## REQUIREMENTS:
A. In the Sinarka volcano report, swap "Stronger" for "Increased" and give the report again from "Sinarka (Russia) Stronger" up to and including "(unless otherwise noted)".
B. Which team monitors the Sinarka volcano, according to the volcano report?
C. What comes next in the Sinarka volcano report? Continue it from where it stops.

═════ PASSAGE GIVEN

Report on Sinarka (Russia) — June 2016
Bulletin of the Global Volcanism Network, vol. 41, no. 6 (June 2016)
Managing Editor: Edward Venzke. Research and preparation by Robert Andrews.
Sinarka (Russia) Stronger thermal activity during November 2014-March 2015; possible minor ash emission
Please cite this report as:
Global Volcanism Program, 2016. Report on Sinarka (Russia) (Venzke, E., ed.). Bulletin of the Global Volcanism Network, 41:6. Smithsonian Institution. https://doi.org/10.5479/si.GVP.BGVN201606-290290.
48.873°N, 154.182°E; summit elev. 911 m
All times are local (unless otherwise noted)
The hydrothermally-active Sinarka volcano (figure 1) is located on the NE end of the dumbbell-shaped island of Shiashkotan, in the Kuril Islands chain, with Kuntomintar in the south (figure 2). Kalacheva et al. (2015) note that the extrusive dome within the central cone exhibits degassing through strong and hot (over 400°C) fumaroles (figure 3). Much of the time the volcano is obscured by clouds from satellite observations, but it is monitored by the Sakhalin Volcanic Eruption Response Team (SVERT).

══════════
═════ RECORDED INFORMATION

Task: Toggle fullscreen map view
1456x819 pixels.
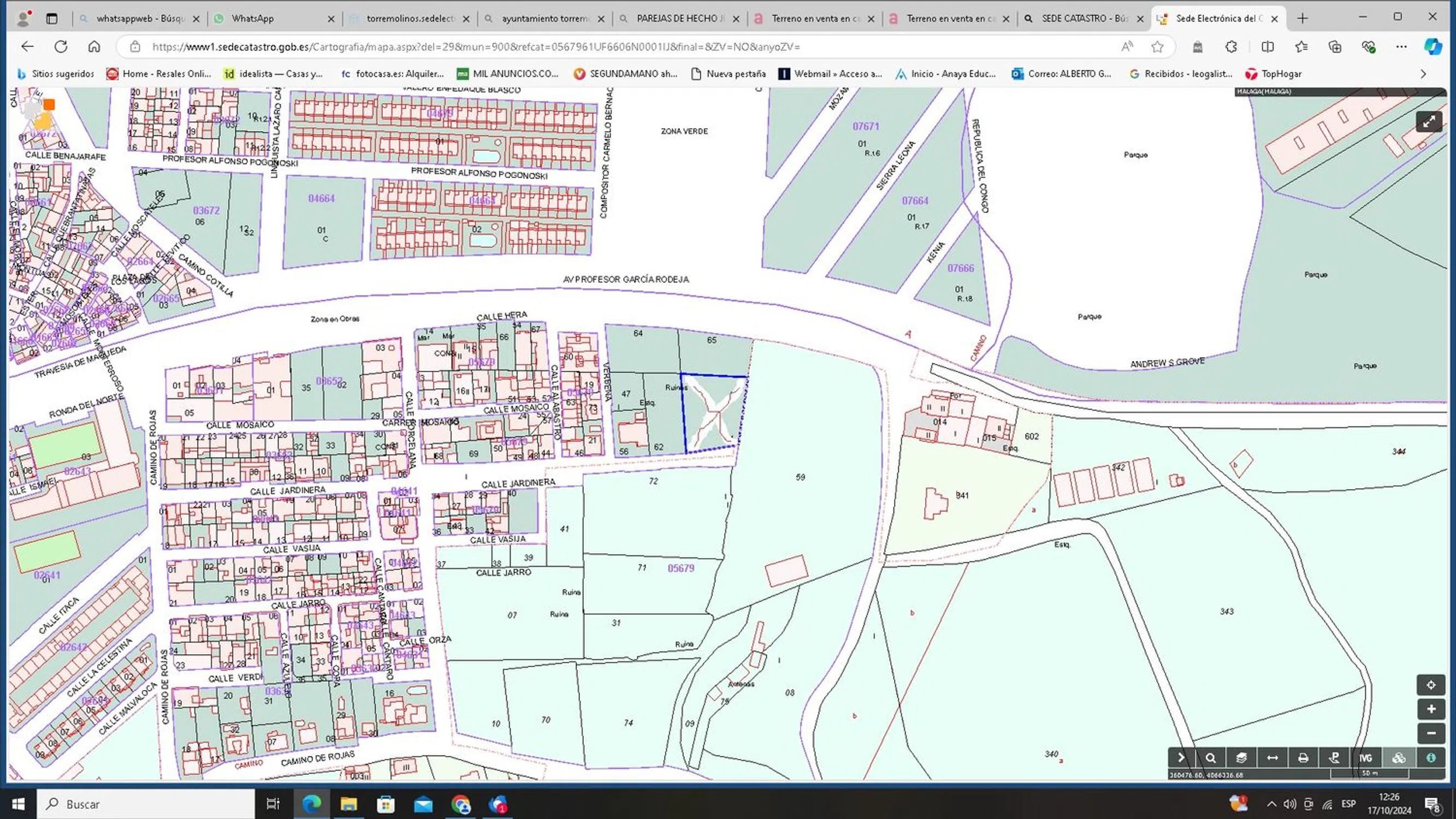Action: coord(1428,122)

══════════

## ANSWER LIST:
A.
Sinarka (Russia) Increased thermal activity during November 2014-March 2015; possible minor ash emission
Please cite this report as:
Global Volcanism Program, 2016. Report on Sinarka (Russia) (Venzke, E., ed.). Bulletin of the Global Volcanism Network, 41:6. Smithsonian Institution. https://doi.org/10.5479/si.GVP.BGVN201606-290290.
48.873°N, 154.182°E; summit elev. 911 m
All times are local (unless otherwise noted)

B. The Sakhalin Volcanic Eruption Response Team (SVERT).

C.
|Figure 1. Landsat / Copernicus satellite image showing Sinarka volcano at the NE end of Shiashkotan Island. Courtesy of Google Earth.|
|Figure 2. Map (right) showing Sinarka and Kuntomintar volcanoes along with geothermal features of Shiashkotan Island. Index map (left) shows the location of Shiashkotan within the Kuril Islands arc. Modified from Kalacheva et al. (2015).|
|Figure 3. Photo of the lava dome within the central cone of Sinarka. From Kalacheva et al. (2015); photo by Elena Kalacheva.|
The Sakhalin Volcanic Eruption Response Team (SVERT) noted volcanic activity at Sinarka between 11 November 2014 and 21 March 2015 (table 1). The primary observations were of a weak thermal anomaly combined with weak steam-and-gas plumes seen in satellite imagery. Plumes sometimes drifted as far as 40-50 km downwind. The cause of the anomalies is unknown. However, on 3 December 2014 the plume reportedly contained minor ash.
|Date||Activity||Aviation Color Code|
|11 Nov 2014||Weak steam/gas plume drifting 40 km E.||Yellow|
|12 Nov 2014||Strengthening steam/gas plume drifting NE; weak thermal anomaly.||Yellow|
|16 Nov 2014||Weak thermal anomaly.||Yellow|
|19 Nov 2014||Weak steam/gas plume.||Yellow|
|27 Nov 2014||Steam/gas plume drifting 50 km SE.||Yellow|
|03 Dec 2014||Minor ash with steam/gas plume drifting 40 km NE.||Yellow|
|06 Dec 2014||Weak steam/gas plume.||Yellow|
|08 Dec 2014||Weak steam/gas plume.||Yellow|
|05 Jan 2015||Steam/gas plume to 3 km drifting SE.||Yellow|
|26 Jan 2015||No activity detected in January.||Green|
|16 Mar 2015||Weak steam/gas plume.||Green|
|21 Mar 2015||Weak thermal anomaly.||Green|
Reference: Kalacheva, E., Taran, Y., and Kotenko, T., 2015, Geochemistry and solute fluxes of volcano-hydrothermal systems of Shiashkotan, Kuril Islands. Journal of Volcanology and Geothermal Research, v. 296, p. 40-54.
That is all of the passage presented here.